Voici quelques photos de l’exemplaire qui fut dévoilé au salon de Milan en Novembre 1971, ces clichés ont été pris une semaine avant l’ouverture du salon, à l’occasion de la visite de l’importateur Laverda en Suède, Hans Blomqvist.

La version provisoire de 1972

Après le salon de Milan, les essais continuent activement et la moto est améliorée petit à petit. A partir de fin Août 1972, l’usine construit de façon artisanale (on est encore dans l’ancienne usine et les outils de production de la 3 cylindres ne sont pas encore disponibles, prévus pour être installés dans la nouvelle usine qui ouvrira ses portes en Février 1973) une première série de 43 machines, empruntant la majeure partie des équipements des machines de pré-série, notamment le réservoir polyester, la clé de contact en position latérale et l’échappement 3 en 1.
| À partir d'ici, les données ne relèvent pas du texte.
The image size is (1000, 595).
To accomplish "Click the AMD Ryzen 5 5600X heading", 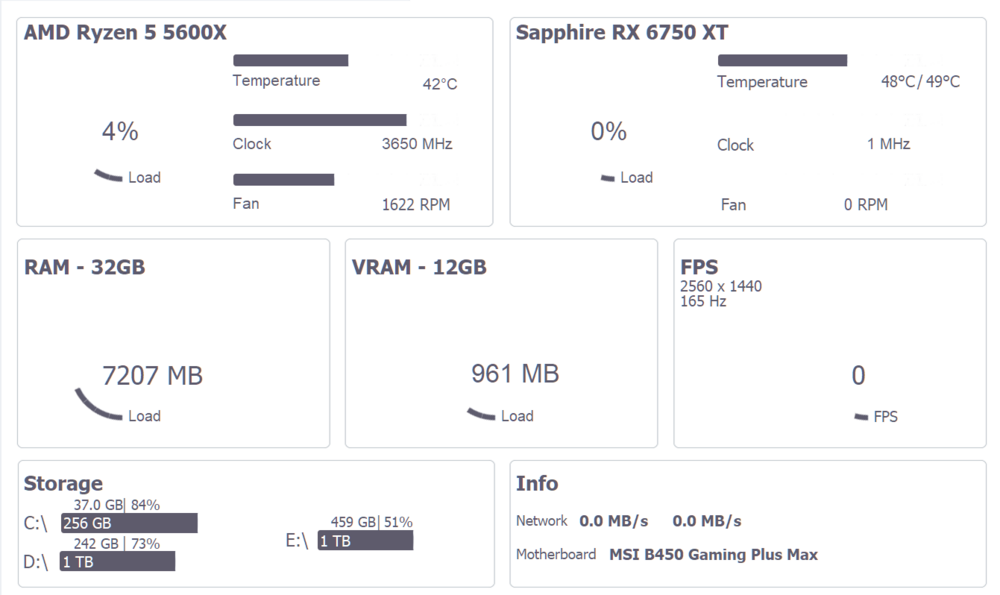I will [125, 33].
La photo ci-dessous montre l’une de ces machines, présentée à la presse et à des concessionnaires de la marque par le pilote testeur d’usine Fernando Cappellotto. La moto est toujours équipée du 3 en 1 et du réservoir polyester, mais elle dispose déjà du carter d’alternateur de la version définitive et (invisible sur la photo) d’un contacteur à clé entre les deux compteurs.
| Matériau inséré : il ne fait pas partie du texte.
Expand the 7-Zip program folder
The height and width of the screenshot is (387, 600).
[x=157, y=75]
Fernando Cappellotto en démonstration de la nouvelle 1000 3 cylindres

Pour diverses raisons liées notamment au retard de la nouvelle usine, mais aussi à des problèmes de disponibilité de certaines pièces (réservoirs polyester) et d’homologation dans certains pays, ces motos sont mises en attente de décisions définitives pour le choix des équipements. Au mois de Mars 1972, l’usine commande des réservoirs en acier et de nouveaux échappements 3 en 2, ces matériels seront livrés en Juin, toutes les motos définitives en seront équipées y compris les 50 machines précitées.

En Juin 1972, à titre de test, l’usine engage une 1000 en Open Class International au Trophée Steiemark en Autriche. Pilotée par Augusto Brettoni, avant même sa commercialisation, hâtivement équipée d’un habillage racing empruntée à la 750 SFC, la 1000 Laverda remporte cette épreuve malgré une concurrence redoutable (Honda 750, BMW, triples anglais).
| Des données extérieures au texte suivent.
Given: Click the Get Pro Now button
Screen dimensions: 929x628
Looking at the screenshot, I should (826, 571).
Fin Août 1972, la première 1000 3 cylindres de série sort de l’usine sous sa version définitive composée notamment d’un gros phare Bosch 200mm (non H4), d’un échappement 3 en 2, d’un réservoir acier, de suspensions Ceriani et des freins à tambour Laverda 2ème génération.

Cette première série est manifestement sous équipée avec sa petite fourche et ses freins à tambours et la nouvelle usine tarde à ouvrir ses portes, donc Laverda ne se presse pas pour accélérer la production de sa 1000. De fait, ce seront à peine 200 exemplaires qui seront vendus en attendant une version beaucoup plus évoluée qui sera commercialisée (cette fois-ci depuis la nouvelle usine) en 1974.

Parallèlement, l e Directeur technique Luciano Zen met à profit la période transitoire d’attente d’ouverture de la nouvelle usine pour moderniser la machine et prévoir sa production en grande série, qui n’arrivera de fait qu’au 2ème semestre de 1973.

Il affina également le concept de la machine de course après Zeltweg afin de présenter la 1000cc au Bol d’Or au Mans en Septembre 1972. Cette course était décisive pour la marque car d’une part le Bol d’Or avait une forte réputation et permettait d’envisager une bonne promotion, et d’autre part Laverda avait terminé 2ème de l’édition précédente avec la 750 SFC. Même s’il avait gagné à Zeltweg en Juin avec la 1000, Augusto Brettoni insista pour courir avec la 750 SFC, soucieux de rééditer l’exploit de 1971, voire de l’améliorer. L’usine confia donc le guidon de la 1000 aux pilotes Melody et Cash qui lui avaient été présentés par l’importateur anglais Slater.
En course la moto s’avèra rapide malgré une préparation très limitée (moteur quasiment de série, surélevé dans le cadre pour accroître la garde au sol) et fit partie des meilleures machines, mais un souci de sélection de boîte de vitesses l’obligea à abandonner à la 5ème heure.

Les mois qui s’ensuivirent furent intégralement consacrés au déménagement dans la nouvelle usine et à l’installation et réglages des outils de production, tant pour la 750 que pour la nouvelle 1000.